*** Opening of GIVEN INFORMATION ***

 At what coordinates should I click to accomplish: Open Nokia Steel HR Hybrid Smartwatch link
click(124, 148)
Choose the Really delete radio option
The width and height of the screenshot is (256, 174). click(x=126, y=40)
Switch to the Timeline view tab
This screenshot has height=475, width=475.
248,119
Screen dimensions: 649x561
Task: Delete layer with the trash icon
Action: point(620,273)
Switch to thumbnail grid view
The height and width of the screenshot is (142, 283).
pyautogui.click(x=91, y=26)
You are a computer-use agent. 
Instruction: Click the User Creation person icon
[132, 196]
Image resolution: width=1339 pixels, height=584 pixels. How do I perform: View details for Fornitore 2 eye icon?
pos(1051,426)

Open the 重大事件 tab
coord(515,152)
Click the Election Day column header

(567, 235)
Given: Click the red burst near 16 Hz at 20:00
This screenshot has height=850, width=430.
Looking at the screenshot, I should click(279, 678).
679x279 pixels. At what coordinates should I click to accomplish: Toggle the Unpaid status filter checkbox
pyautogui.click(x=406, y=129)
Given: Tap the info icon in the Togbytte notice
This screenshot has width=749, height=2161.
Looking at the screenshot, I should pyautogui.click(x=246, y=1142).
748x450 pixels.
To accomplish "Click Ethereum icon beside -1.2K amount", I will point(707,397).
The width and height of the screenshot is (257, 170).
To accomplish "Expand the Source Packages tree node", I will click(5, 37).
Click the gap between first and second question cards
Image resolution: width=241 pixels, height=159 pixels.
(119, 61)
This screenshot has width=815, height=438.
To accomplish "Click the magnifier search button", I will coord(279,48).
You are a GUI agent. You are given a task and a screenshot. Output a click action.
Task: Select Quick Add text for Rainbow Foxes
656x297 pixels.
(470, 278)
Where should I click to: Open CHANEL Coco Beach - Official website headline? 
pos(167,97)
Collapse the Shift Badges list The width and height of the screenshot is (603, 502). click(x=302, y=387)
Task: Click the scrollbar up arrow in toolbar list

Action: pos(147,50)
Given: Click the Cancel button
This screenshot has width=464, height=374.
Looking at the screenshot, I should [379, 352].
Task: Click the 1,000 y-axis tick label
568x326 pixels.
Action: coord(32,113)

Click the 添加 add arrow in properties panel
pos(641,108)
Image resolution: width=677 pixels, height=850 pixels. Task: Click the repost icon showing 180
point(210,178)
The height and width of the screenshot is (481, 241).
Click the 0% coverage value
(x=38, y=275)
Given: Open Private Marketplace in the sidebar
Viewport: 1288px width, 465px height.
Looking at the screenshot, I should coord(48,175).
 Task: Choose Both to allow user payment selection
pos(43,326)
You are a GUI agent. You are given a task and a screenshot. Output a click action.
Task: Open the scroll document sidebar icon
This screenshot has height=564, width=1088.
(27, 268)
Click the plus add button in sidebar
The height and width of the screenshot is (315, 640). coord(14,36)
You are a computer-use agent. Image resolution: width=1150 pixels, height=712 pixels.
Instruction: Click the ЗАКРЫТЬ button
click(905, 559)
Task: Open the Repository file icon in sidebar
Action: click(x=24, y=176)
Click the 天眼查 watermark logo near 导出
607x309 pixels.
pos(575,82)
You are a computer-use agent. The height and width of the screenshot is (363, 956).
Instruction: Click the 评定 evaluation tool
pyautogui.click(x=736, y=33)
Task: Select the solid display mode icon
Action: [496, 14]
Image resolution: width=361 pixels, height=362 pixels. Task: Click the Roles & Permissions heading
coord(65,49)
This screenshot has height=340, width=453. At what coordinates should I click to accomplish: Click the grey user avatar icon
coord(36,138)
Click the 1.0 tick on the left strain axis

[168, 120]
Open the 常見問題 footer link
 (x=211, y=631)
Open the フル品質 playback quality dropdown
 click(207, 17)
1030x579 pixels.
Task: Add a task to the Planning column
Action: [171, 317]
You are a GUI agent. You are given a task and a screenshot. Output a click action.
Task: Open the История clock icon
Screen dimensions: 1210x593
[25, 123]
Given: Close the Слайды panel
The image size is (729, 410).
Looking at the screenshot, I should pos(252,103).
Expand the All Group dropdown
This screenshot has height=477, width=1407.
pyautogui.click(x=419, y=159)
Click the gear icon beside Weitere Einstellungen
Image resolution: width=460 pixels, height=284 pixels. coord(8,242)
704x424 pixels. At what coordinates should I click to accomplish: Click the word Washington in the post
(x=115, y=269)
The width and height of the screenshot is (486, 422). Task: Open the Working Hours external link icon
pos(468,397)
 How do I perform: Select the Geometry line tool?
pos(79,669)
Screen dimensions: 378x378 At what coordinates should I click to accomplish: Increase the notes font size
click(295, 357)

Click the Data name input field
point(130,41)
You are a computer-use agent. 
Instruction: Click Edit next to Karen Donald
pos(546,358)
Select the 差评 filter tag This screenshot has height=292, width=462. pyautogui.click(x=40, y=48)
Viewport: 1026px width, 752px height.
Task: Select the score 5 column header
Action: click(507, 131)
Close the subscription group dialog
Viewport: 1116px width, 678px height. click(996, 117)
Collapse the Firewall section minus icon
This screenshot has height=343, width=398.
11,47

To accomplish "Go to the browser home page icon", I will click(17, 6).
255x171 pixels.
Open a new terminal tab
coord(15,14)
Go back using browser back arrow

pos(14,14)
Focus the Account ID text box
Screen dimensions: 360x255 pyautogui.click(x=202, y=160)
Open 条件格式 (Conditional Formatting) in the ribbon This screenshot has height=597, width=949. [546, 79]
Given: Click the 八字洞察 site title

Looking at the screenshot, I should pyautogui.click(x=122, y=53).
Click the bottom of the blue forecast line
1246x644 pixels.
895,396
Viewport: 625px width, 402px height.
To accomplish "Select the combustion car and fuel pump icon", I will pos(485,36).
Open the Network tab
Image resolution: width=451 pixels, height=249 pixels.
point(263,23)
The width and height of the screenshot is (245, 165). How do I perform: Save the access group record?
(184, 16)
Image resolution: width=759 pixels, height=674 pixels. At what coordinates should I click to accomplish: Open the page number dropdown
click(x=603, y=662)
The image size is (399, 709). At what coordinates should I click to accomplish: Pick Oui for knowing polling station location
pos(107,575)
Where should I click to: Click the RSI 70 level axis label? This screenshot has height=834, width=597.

*** Close of GIVEN INFORMATION ***

## EXERCISE
The answer should consist of every entry, repeated word for word.

## OUTPUT FOR THIS EXERCISE
 At what coordinates should I click to accomplish: Open Nokia Steel HR Hybrid Smartwatch link
click(124, 148)
Choose the Really delete radio option
The width and height of the screenshot is (256, 174). click(x=126, y=40)
Switch to the Timeline view tab
This screenshot has height=475, width=475.
248,119
Screen dimensions: 649x561
Task: Delete layer with the trash icon
Action: point(620,273)
Switch to thumbnail grid view
The height and width of the screenshot is (142, 283).
pyautogui.click(x=91, y=26)
You are a computer-use agent. 
Instruction: Click the User Creation person icon
[132, 196]
Image resolution: width=1339 pixels, height=584 pixels. How do I perform: View details for Fornitore 2 eye icon?
pos(1051,426)

Open the 重大事件 tab
coord(515,152)
Click the Election Day column header

(567, 235)
Given: Click the red burst near 16 Hz at 20:00
This screenshot has height=850, width=430.
Looking at the screenshot, I should click(279, 678).
679x279 pixels. At what coordinates should I click to accomplish: Toggle the Unpaid status filter checkbox
pyautogui.click(x=406, y=129)
Given: Tap the info icon in the Togbytte notice
This screenshot has width=749, height=2161.
Looking at the screenshot, I should pyautogui.click(x=246, y=1142).
748x450 pixels.
To accomplish "Click Ethereum icon beside -1.2K amount", I will point(707,397).
The width and height of the screenshot is (257, 170).
To accomplish "Expand the Source Packages tree node", I will click(5, 37).
Click the gap between first and second question cards
Image resolution: width=241 pixels, height=159 pixels.
(119, 61)
This screenshot has width=815, height=438.
To accomplish "Click the magnifier search button", I will coord(279,48).
You are a GUI agent. You are given a task and a screenshot. Output a click action.
Task: Select Quick Add text for Rainbow Foxes
656x297 pixels.
(470, 278)
Where should I click to: Open CHANEL Coco Beach - Official website headline? 
pos(167,97)
Collapse the Shift Badges list The width and height of the screenshot is (603, 502). click(x=302, y=387)
Task: Click the scrollbar up arrow in toolbar list

Action: pos(147,50)
Given: Click the Cancel button
This screenshot has width=464, height=374.
Looking at the screenshot, I should [379, 352].
Task: Click the 1,000 y-axis tick label
568x326 pixels.
Action: coord(32,113)

Click the 添加 add arrow in properties panel
pos(641,108)
Image resolution: width=677 pixels, height=850 pixels. Task: Click the repost icon showing 180
point(210,178)
The height and width of the screenshot is (481, 241).
Click the 0% coverage value
(x=38, y=275)
Given: Open Private Marketplace in the sidebar
Viewport: 1288px width, 465px height.
Looking at the screenshot, I should coord(48,175).
 Task: Choose Both to allow user payment selection
pos(43,326)
You are a GUI agent. You are given a task and a screenshot. Output a click action.
Task: Open the scroll document sidebar icon
This screenshot has height=564, width=1088.
(27, 268)
Click the plus add button in sidebar
The height and width of the screenshot is (315, 640). coord(14,36)
You are a computer-use agent. Image resolution: width=1150 pixels, height=712 pixels.
Instruction: Click the ЗАКРЫТЬ button
click(905, 559)
Task: Open the Repository file icon in sidebar
Action: click(x=24, y=176)
Click the 天眼查 watermark logo near 导出
607x309 pixels.
pos(575,82)
You are a computer-use agent. The height and width of the screenshot is (363, 956).
Instruction: Click the 评定 evaluation tool
pyautogui.click(x=736, y=33)
Task: Select the solid display mode icon
Action: [496, 14]
Image resolution: width=361 pixels, height=362 pixels. Task: Click the Roles & Permissions heading
coord(65,49)
This screenshot has height=340, width=453. At what coordinates should I click to accomplish: Click the grey user avatar icon
coord(36,138)
Click the 1.0 tick on the left strain axis

[168, 120]
Open the 常見問題 footer link
 (x=211, y=631)
Open the フル品質 playback quality dropdown
 click(207, 17)
1030x579 pixels.
Task: Add a task to the Planning column
Action: [171, 317]
You are a GUI agent. You are given a task and a screenshot. Output a click action.
Task: Open the История clock icon
Screen dimensions: 1210x593
[25, 123]
Given: Close the Слайды panel
The image size is (729, 410).
Looking at the screenshot, I should pos(252,103).
Expand the All Group dropdown
This screenshot has height=477, width=1407.
pyautogui.click(x=419, y=159)
Click the gear icon beside Weitere Einstellungen
Image resolution: width=460 pixels, height=284 pixels. coord(8,242)
704x424 pixels. At what coordinates should I click to accomplish: Click the word Washington in the post
(x=115, y=269)
The width and height of the screenshot is (486, 422). Task: Open the Working Hours external link icon
pos(468,397)
 How do I perform: Select the Geometry line tool?
pos(79,669)
Screen dimensions: 378x378 At what coordinates should I click to accomplish: Increase the notes font size
click(295, 357)

Click the Data name input field
point(130,41)
You are a computer-use agent. 
Instruction: Click Edit next to Karen Donald
pos(546,358)
Select the 差评 filter tag This screenshot has height=292, width=462. pyautogui.click(x=40, y=48)
Viewport: 1026px width, 752px height.
Task: Select the score 5 column header
Action: click(507, 131)
Close the subscription group dialog
Viewport: 1116px width, 678px height. click(996, 117)
Collapse the Firewall section minus icon
This screenshot has height=343, width=398.
11,47

To accomplish "Go to the browser home page icon", I will click(17, 6).
255x171 pixels.
Open a new terminal tab
coord(15,14)
Go back using browser back arrow

pos(14,14)
Focus the Account ID text box
Screen dimensions: 360x255 pyautogui.click(x=202, y=160)
Open 条件格式 (Conditional Formatting) in the ribbon This screenshot has height=597, width=949. [546, 79]
Given: Click the 八字洞察 site title

Looking at the screenshot, I should pyautogui.click(x=122, y=53).
Click the bottom of the blue forecast line
1246x644 pixels.
895,396
Viewport: 625px width, 402px height.
To accomplish "Select the combustion car and fuel pump icon", I will pos(485,36).
Open the Network tab
Image resolution: width=451 pixels, height=249 pixels.
point(263,23)
The width and height of the screenshot is (245, 165). How do I perform: Save the access group record?
(184, 16)
Image resolution: width=759 pixels, height=674 pixels. At what coordinates should I click to accomplish: Open the page number dropdown
click(x=603, y=662)
The image size is (399, 709). At what coordinates should I click to accomplish: Pick Oui for knowing polling station location
pos(107,575)
Where should I click to: Click the RSI 70 level axis label? This screenshot has height=834, width=597.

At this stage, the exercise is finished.